Pas de news de Fred (on a encore perdu Fred) et puis si finalement il est à Chaponost, Benoit lui a galérer, entre mal de ventre au départ et froid extrême, et TFL à partir de Saint Genoux, mais il est à Soucieux.

Le temps passe, Fred arrive en 12H30, puis ce sera Benoit en 14H40.

Tous finishers, et moi fier vraiment fier d’eux car je sais que cette édition fut « dantesque ».

On se rejoins et on rentre sous la pluie battante.

 

Cette année la saintélyon fut pour moi un gros remake de la saison complète, entre la boue du maxicross et l’enfer de l’Ecotrail, la douleur et l’instinct de dépassement sur la MH65.

Une édition donc incroyable de distance, de denivelé, de pluie.

Mais hélas aussi comme un beaucoup trop : de resquilleurs au départ, du manque de vie au sein du peloton surement à cause de cette pluie ininterrompue pendant 8h30, d’un manque du coup de joli point de vue qui font le charme de cette saintélyon.

Mais toujours autant de gentillesse de la part des bénévoles et malgré tout une super orga pour ce gros foutoir géant de traileurs boueux et fatigués.

Est-ce que je reviendrais ??? pas sur du moins pas sous cette forme ou pas tout de suite, enfin comme d’hab j’en sais rien vue que Ben veut y revenir Langue tirée.

J+2 : absolument aucune douleur sauf aux épaules, je marche normalement, monte et descend les escaliers sans difficultés aucunes, vraiment un sentiment de frustration.
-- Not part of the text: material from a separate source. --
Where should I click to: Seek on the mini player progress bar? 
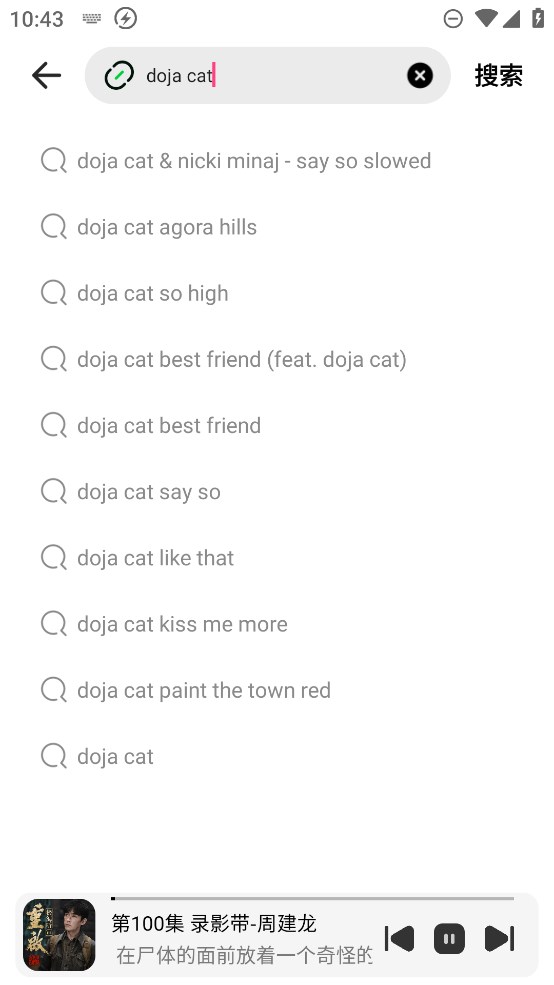click(312, 898)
Pourquoi ? Pourquoi ai-je eu aussi peu d’énergie, aurais-je du enlever ma veste, l’ouvrir? Bref beaucoup de doutes et de questions, j’ai subi cette course pendant 50km et je n’aime pas ça car j’ai le sentiment que j’aurais du faire mieux, pas pu, non DU.

A mes potes Benoit et Frederic qui ont su faire face et aller au bout d’eux même pour finir cette édition « compliqué ».
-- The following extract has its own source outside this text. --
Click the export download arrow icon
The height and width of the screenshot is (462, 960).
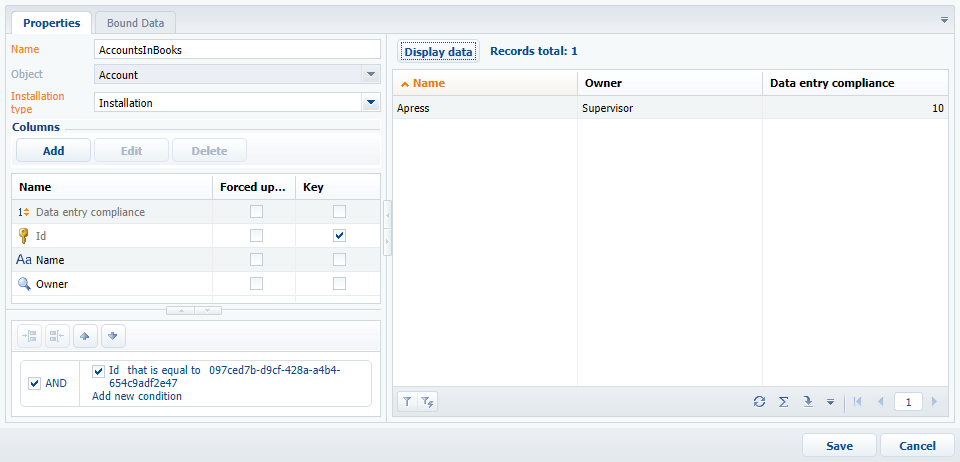coord(807,402)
A ma femme qui me suit dans mes conneries et qui elle aussi vie sa Saintélyon dans la voiture, elle mériterait un t-shirt finisheuse/suiveuse…..

Fanfan

7 commentaires

Commentaire de Arclusaz posté le 07-12-2018 à 14:34:44

Bravo !!!!! et bravo aussi à ta femme. Quelle solidarité dans votre coule : elle va même jusqu'à te suivre dans les douches (si, si, je t'assure, relis toi, tu l'as écris).
Pour ta "faiblesse", l'explication du coup de chaud du à la veste me semble tout à fait possible. Mais tu fais quand même un sacré bon temps.
A l'année prochaine, car un je ne sais quoi me fait penser que tu seras encore là....
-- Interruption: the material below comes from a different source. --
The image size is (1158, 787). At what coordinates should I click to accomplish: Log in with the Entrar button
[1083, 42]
Commentaire de fanfan1978 posté le 07-12-2018 à 14:38:51

me suivre dans les douches ca elle aurait pu avec sa tenue de pompier :) Je sais pas si je serais la Laurent, a voir car bien sur qu'il me reste un gout amer en bouche mais bon, l'année prochaine risque d'être "ULTRA" donc a voir ;)

Commentaire de franck de Brignais posté le 07-12-2018 à 14:41:47

C'est sûr, elles le méritent le Tshirt "finisher" nos chéries suiveuses !
Bravo pour être allé au bout malgré les doutes !

Commentaire de fanfan1978 posté le 07-12-2018 à 14:45:44

merci Franck et encore merci à vous deux pout l'orga du Flore, peut être un jour serais je assez grand pour la 180 :)en ta compagnie.

Commentaire de Katman posté le 08-12-2018 à 08:30:28

Magnifique récit fanfan! Content d’avoir fait ta connaissance aux aqueducs mais comme tu as pu le voir je n’étais pas au meilleur de ma forme à ce moment là lol. Pour échanger on se recalera! Bravo pour ta course!

Commentaire de Katman posté le 08-12-2018 à 14:01:42

Magnifique récit fanfan! Content d’avoir fait ta connaissance aux aqueducs mais comme tu as pu le voir je n’étais pas au meilleur de ma forme à ce moment là lol. Pour échanger on se recalera! Bravo pour ta course!

Commentaire de Benman posté le 08-12-2018 à 16:07:43

Joli temps malgré les doutes. Bravo.